Venerdì.
Urla e spari nella notte. Sangue ovunque.
Due corpi distesi per terra.
Sabato.
L’infermiera scostò le tende e aprì la finestra per eliminare via il cattivo odore che si respirava nella stanza. Poi, guardò fuori. Una percezione negativa la scosse, rabbrividì. Il cielo plumbeo non prometteva nulla di buono.
Poi, sostituì la flebo al braccio dell’uomo disteso nel letto.
“Dove mi trovo?” le domandò l’uomo frastornato.
“È in ospedale. È giunto qui ieri sera. Non ricorda nulla dell’accaduto?”.
“Vagamente… ho un gran mal di testa…” disse sgranando gli occhi gonfi di sangue.
“È strana la vita… tutti i giornali ne parlano e lei non ricorda nulla di ieri” le rispose l’infermiera scrollando le spalle.
“Ho la mente annebbiata. C’era sangue ovunque…” le disse l’uomo frustrato.
“Comunque, Io… sono qui per lavorare” tagliò corto l’infermiera. Era scioccata. Come poteva un uomo, marito e padre, uccidere a sangue freddo le persone che dice di amare?
Dopo aver sistemato la flebo, l’infermiera andò via.
L’uomo notò due poliziotti sull’uscio che lo piantonavano poi, si voltò verso la finestra. Fissò l’orizzonte e incominciò a piangere.
Matteo era rimasto ion silenzio raggomitolato nel suo letto solo con la sua coscienza. Ciò che lo turbava in quel momento era il senso di vuoto che percepiva dentro di se: “Che mostro sono?”.
La stanza in cui si trovava era fredda, grigia e cupa. Fredda come lo era stato lui in quei pochi attimi. Grigia come la sua vita.
Lo specchio sulla parete di fronte sembrava riflettere l’abisso in cui era precipitato. Forse qualcuno lo aveva messo lì per prendersi gioco di lui. Si sentiva tradito. Tutta colpa della società che lo aveva abbandonato. Voleva solo più tempo ma le banche prima e gli strozzini dopo chiedevano quello che spettava loro che non poteva dare. Senza lavoro (la sua azienda era fallita), aveva accumulato solo debiti: illuso dai facili guadagni, aveva dissipato tutto il suo patrimonio. Ripensava continuamente alle parole di sua moglie: “Quel Sandro, è un opportunista… lascialo perdere… abbiamo il mutuo da pagare e un figlio da crescere. Non pensi a Marco? Vuoi rischiare i pochi soldi che abbiamo. Perderemo tutto… credimi…”. Non le aveva dato retta.
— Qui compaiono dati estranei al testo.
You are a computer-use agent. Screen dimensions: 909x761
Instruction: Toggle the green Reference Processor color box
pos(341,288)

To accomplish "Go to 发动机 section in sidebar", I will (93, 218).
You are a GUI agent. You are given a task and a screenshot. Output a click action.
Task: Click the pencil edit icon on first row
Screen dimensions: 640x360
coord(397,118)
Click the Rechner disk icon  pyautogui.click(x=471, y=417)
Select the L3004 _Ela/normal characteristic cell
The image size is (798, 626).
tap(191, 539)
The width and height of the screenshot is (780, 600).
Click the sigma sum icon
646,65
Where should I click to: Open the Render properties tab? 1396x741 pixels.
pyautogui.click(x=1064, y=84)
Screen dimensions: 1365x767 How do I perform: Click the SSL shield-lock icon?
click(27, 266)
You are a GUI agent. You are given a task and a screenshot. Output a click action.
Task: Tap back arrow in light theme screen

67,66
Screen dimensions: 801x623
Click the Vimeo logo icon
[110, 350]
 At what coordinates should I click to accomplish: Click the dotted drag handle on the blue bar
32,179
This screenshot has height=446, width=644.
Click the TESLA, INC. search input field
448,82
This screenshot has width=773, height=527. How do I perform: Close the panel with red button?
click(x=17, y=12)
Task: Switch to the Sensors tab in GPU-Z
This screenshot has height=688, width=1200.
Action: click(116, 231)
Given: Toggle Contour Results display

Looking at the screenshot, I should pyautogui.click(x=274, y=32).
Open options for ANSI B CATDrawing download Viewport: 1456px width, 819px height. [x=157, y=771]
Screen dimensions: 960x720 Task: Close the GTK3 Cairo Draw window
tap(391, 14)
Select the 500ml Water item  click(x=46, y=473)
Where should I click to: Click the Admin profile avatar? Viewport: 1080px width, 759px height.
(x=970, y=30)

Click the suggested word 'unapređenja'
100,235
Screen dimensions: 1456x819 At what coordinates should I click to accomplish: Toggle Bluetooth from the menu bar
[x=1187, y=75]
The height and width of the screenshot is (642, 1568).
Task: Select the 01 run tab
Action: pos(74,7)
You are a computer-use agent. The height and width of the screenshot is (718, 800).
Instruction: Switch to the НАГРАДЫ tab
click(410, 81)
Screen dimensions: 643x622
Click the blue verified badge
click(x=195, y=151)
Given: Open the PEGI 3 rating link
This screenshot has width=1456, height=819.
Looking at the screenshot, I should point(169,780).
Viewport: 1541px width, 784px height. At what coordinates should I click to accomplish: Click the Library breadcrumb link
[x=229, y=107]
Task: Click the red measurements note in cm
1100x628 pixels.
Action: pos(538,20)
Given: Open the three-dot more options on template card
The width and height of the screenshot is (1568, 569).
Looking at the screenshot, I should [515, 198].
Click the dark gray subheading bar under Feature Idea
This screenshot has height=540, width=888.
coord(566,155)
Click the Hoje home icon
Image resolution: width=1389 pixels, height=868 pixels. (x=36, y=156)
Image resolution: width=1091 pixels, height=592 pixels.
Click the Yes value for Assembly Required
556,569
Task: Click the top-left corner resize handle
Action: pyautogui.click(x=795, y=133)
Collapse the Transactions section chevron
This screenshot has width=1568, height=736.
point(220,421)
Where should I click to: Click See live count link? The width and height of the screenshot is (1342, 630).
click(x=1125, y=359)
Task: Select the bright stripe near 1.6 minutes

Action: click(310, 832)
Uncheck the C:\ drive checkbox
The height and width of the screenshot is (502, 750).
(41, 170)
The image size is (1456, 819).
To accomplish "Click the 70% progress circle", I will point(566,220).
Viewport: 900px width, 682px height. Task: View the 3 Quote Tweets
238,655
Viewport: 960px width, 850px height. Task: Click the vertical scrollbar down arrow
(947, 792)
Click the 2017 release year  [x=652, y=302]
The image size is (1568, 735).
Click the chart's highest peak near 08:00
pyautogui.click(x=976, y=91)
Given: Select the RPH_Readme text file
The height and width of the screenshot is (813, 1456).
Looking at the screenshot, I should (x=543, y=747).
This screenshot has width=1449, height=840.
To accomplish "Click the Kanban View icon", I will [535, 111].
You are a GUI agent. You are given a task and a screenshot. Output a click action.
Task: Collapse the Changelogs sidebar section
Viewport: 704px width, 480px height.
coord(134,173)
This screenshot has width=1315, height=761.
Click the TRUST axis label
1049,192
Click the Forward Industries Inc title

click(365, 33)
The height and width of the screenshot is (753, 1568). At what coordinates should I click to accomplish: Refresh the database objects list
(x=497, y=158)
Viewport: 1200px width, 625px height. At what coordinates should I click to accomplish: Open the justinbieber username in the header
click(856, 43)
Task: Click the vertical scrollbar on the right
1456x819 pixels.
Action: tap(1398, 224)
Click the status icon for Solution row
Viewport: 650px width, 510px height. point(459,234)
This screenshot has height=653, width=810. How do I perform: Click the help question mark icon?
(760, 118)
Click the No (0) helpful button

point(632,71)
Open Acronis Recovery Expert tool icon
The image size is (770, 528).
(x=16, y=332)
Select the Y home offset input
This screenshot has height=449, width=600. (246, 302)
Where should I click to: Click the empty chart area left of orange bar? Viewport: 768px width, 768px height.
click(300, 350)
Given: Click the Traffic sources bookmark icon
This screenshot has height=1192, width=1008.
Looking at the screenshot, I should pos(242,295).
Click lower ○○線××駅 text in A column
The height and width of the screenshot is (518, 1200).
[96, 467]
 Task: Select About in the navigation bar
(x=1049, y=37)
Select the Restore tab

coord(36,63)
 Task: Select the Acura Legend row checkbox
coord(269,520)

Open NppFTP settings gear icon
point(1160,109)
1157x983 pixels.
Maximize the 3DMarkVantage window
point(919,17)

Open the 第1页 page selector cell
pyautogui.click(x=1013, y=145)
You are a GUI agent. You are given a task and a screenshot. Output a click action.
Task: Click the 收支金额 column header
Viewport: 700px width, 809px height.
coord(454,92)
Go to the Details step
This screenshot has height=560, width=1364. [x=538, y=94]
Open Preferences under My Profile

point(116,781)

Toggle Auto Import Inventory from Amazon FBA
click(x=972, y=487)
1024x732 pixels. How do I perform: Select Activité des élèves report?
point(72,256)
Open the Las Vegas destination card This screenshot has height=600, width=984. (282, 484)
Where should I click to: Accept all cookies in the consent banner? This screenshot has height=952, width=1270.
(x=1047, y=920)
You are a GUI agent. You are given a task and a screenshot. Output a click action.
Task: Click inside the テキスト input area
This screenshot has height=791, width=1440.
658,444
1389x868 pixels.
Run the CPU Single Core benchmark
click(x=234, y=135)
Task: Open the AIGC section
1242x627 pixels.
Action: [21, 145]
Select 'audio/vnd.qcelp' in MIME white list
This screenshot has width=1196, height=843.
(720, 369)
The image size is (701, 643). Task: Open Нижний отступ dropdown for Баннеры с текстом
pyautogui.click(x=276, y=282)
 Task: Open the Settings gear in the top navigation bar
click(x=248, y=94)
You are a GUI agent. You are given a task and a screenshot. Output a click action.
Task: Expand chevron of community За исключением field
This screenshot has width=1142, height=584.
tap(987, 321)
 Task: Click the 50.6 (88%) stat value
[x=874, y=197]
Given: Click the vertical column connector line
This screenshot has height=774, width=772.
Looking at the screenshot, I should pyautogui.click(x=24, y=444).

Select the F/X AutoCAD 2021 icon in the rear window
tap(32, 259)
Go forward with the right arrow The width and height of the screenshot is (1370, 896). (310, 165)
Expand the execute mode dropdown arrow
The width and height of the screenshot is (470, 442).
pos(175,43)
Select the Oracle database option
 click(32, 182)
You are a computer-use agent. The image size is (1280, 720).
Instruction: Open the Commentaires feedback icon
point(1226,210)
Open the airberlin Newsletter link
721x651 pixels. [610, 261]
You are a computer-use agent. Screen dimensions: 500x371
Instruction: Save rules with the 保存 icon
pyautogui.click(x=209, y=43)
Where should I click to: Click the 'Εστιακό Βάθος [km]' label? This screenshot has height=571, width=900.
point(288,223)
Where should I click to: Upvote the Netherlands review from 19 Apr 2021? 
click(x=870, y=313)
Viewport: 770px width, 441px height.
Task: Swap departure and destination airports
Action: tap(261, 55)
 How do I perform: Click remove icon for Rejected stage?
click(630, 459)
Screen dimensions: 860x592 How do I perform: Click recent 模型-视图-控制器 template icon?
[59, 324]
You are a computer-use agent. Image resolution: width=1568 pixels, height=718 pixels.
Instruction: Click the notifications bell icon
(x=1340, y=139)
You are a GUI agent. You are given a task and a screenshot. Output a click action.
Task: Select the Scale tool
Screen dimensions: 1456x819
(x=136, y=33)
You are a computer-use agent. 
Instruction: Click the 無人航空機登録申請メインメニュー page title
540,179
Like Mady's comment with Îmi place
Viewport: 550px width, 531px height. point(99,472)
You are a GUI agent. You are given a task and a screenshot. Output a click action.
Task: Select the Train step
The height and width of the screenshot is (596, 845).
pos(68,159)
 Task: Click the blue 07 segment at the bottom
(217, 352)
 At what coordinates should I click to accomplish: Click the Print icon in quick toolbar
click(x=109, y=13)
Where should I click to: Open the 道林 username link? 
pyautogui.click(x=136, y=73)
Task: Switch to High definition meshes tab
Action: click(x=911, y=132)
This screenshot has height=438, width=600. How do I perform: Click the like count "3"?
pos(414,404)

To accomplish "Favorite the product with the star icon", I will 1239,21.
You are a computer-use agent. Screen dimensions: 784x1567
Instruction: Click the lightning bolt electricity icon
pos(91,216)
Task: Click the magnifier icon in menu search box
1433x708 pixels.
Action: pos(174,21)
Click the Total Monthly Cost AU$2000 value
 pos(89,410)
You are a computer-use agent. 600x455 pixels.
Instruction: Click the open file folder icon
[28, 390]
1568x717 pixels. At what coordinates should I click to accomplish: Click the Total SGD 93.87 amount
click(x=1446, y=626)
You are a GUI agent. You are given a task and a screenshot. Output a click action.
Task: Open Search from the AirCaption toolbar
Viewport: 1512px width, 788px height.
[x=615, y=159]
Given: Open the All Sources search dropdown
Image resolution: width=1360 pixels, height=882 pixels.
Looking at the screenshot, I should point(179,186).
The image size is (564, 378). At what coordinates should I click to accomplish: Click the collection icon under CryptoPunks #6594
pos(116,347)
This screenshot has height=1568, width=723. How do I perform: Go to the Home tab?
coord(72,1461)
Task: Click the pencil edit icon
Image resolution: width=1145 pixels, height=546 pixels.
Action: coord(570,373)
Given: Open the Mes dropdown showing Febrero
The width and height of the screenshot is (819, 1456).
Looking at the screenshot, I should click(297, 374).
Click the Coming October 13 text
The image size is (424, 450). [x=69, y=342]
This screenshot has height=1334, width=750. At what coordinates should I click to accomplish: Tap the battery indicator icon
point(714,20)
La sera in cui agì, l’oscurità si impadronì del suo cuore lasciandolo solo con il suo rancore. Sembrò suggerirgli una via di fuga: “Un rimedio c’è… farla finita…”.
“E la mia famiglia? Cosa ne sarà di loro?”.
“Uccidi anche loro…”.
Le fiamme dell’Inferno erano già pronte ad accoglierlo ma qualcosa andò storto.
Il ricordo improvviso di quella sera lo riportò alla realtà. Due volti insanguinati apparvero riflessi nello specchio. Non riuscì a trattenersi: vomitò l’anima.
Il giorno volgeva al tramonto lasciando Matteo solo con la sua colpa.
“Ti senti meglio adesso?” le sussurrò quella voce ormai così familiare che riecheggiava nell’oscurità della stanza in tutta la sua arroganza.
“Svuotato”, le disse Matteo sospirando, “Quel senso di leggerezza è già svanito. Mi è bastato premere quel maledetto grilletto e la mia vita è cambiata in un istante. Ho toccato il fondo. Mi avevi promesso che mi sarei sentito meglio… non è così… sto male… e tu sei una gran bugiarda. Ti presenti la sera in punta di piedi e pretendi che ti dia ascolto. Che stupido che sono… vattene via immediatamente…”.
“Sei un idiota! Ancora non capisci… con un buon avvocato ti riconosceranno l’infermità mentale e sarai fuori dopo qualche anno”.
“E una volta fuori che farò? Per la società… per le persone sarò sempre un assassino!” urlò con tutta la sua rabbia tutta la sua rabbia. Seguì un lungo silenzio.
La stanza si illuminò al passaggio di un auto. Gli parve di vedere qualcuno aggirarsi nella stanza e di sentire piangere. Poi, ebbe l’impressione che due mani lo strappassero via dal suo letto ma non c’era nessuno. Il senso di colpa lo tormentava. Avvertiva un vuoto incolmabile.
“Avevi ragione, Sonia! Ma mi vergognavo di me” disse l’uomo con le lacrime agli occhi.
Raggiunse tremante la finestra e l’aprì. Respirò profondamente prima di lasciarsi cadere.